Neither the regiment nor his brother Harry learned of his fate until just after the war.

“Losing his brother Moe was the worst thing that happened to him during the war,” Debbie said of her father. “He was so proud of his brother and so completely devastated when he found out that his brother had died.

“My father was a prisoner of war. He did not know his brother died until he got back to England from Germany and ran into some people in Moe’s company in his regiment. And my father took it very, very badly and never spent a day without mourning his brother.”

When Moe Hurwitz’s bravery medals were returned to the family, Debbie said, her grandfather simply remarked that he wanted his son back. There were 13 children in the Hurwitz family originally and while many of them served and made it home, Moe’s loss was keenly felt.

Watch: Honorary Lt.-Col. describes Hurwitz in battle:

Honorary Lt.-Col. describes Hurwitz in battle

Canadian Grenadier Guards Honorary Lt.-Col. Paul de B. Taillon describes the courage and audacity of Moe Hurwitz in battle. 1:13

His regiment continued to honour him for many years but memories faded with the passage of time. Even the honorary colonel of the Canadian Grenadier Guards — Paul de B Taillon, a lifetime reserve officer and public servant — had only a vague knowledge of Moe Hurwitz’s story before he joined the regiment a few years ago.

He has since come to know the story chapter and verse.

“True courage is a word I would use,” said Taillon, who added it’s unfortunate how little Canadians seem to know of their military history.

“We are essentially a warrior society that is sublime, quite frankly. And in doing so … we forget [who] are our heroes, truly.”

‘Worthy of the highest honours’

Debbie Hurwitz said some of the soldiers who served with her uncle believe he should have been awarded the Victoria Cross, the highest decoration for battlefield bravery.

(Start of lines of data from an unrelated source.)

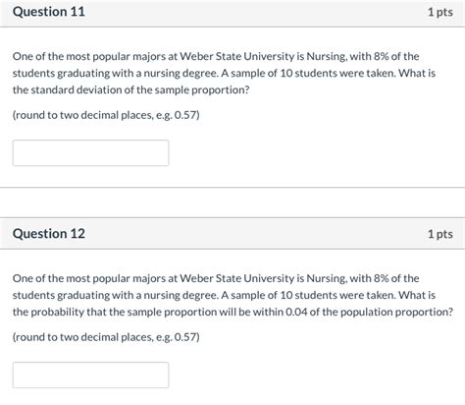Click the Question 11 answer input box

tap(90, 152)
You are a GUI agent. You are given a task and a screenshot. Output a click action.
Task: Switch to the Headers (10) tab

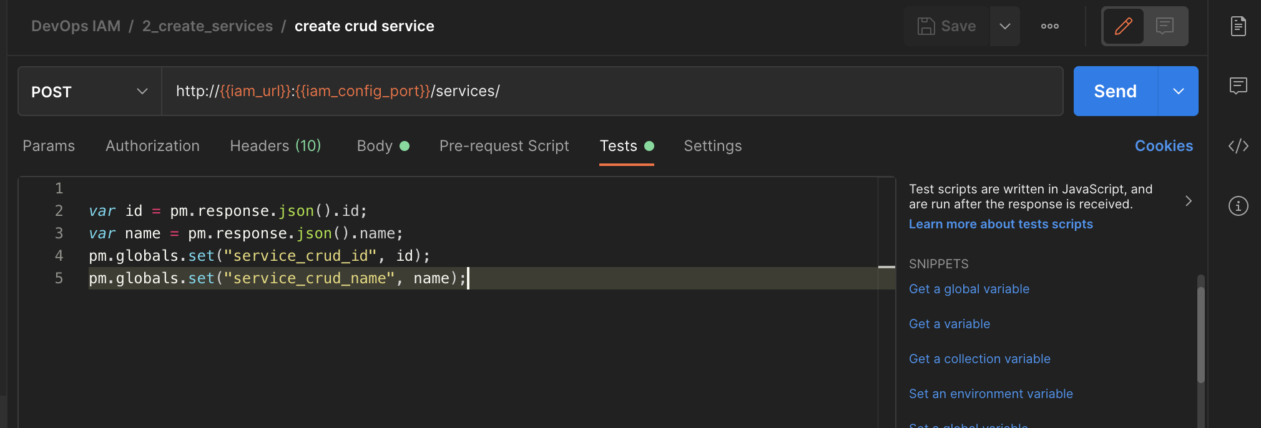click(275, 146)
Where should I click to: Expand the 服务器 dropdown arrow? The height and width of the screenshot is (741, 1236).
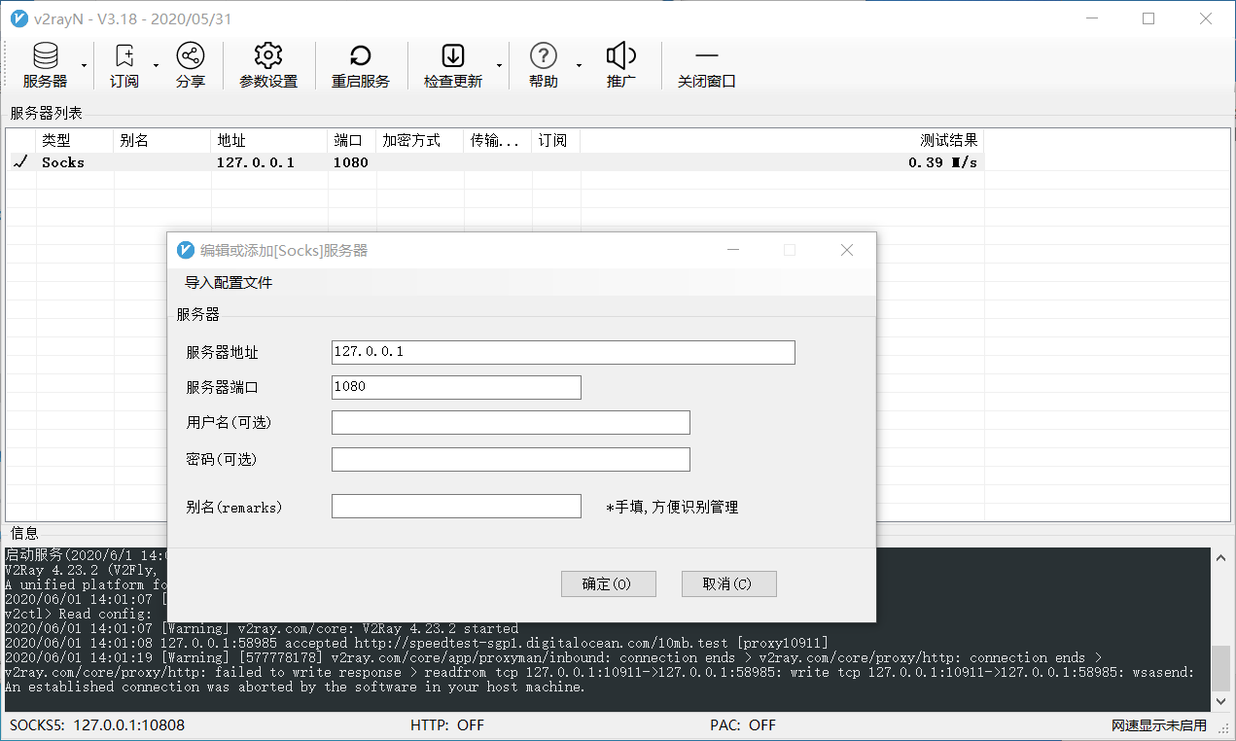[x=85, y=66]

“It was my father’s greatest hope that his brother be awarded the Victoria Cross before he died,” she said.

“My father passed away last year at the age of 99, and he was lucid until the end, and one of the things he spoke about last was his late brother, Moe, and how he is worthy of the highest honours that can be awarded.”

She said the soldiers she spoke with said they believed Moe Hurwitz was denied the honour because he was Jewish. She said she doesn’t necessarily believe that — but many of the men who served with Hurwitz did.

A detail of a recruitment poster for the Canadian Grenadier Guards (22nd Canadian Armoured Regiment). (Honourary Colonel Paul de B Taillon)

Giving Moe Hurwitz’s story a new life has been deeply satisfying for Hannan, who said he believes the project has in many ways brought him closer to the Guards officer grandfather he never knew.

It has also given him a unique personal appreciation for the awful choices the war generation had to make.

As the war got underway, Moe Hurwitz, a rugged young athlete, was scouted by the Boston Bruins for a career in the National Hockey League.

“Mo had a very promising career as an amateur hockey player and almost made it pro and he decided that he wanted to go serve his country,” said Hannan.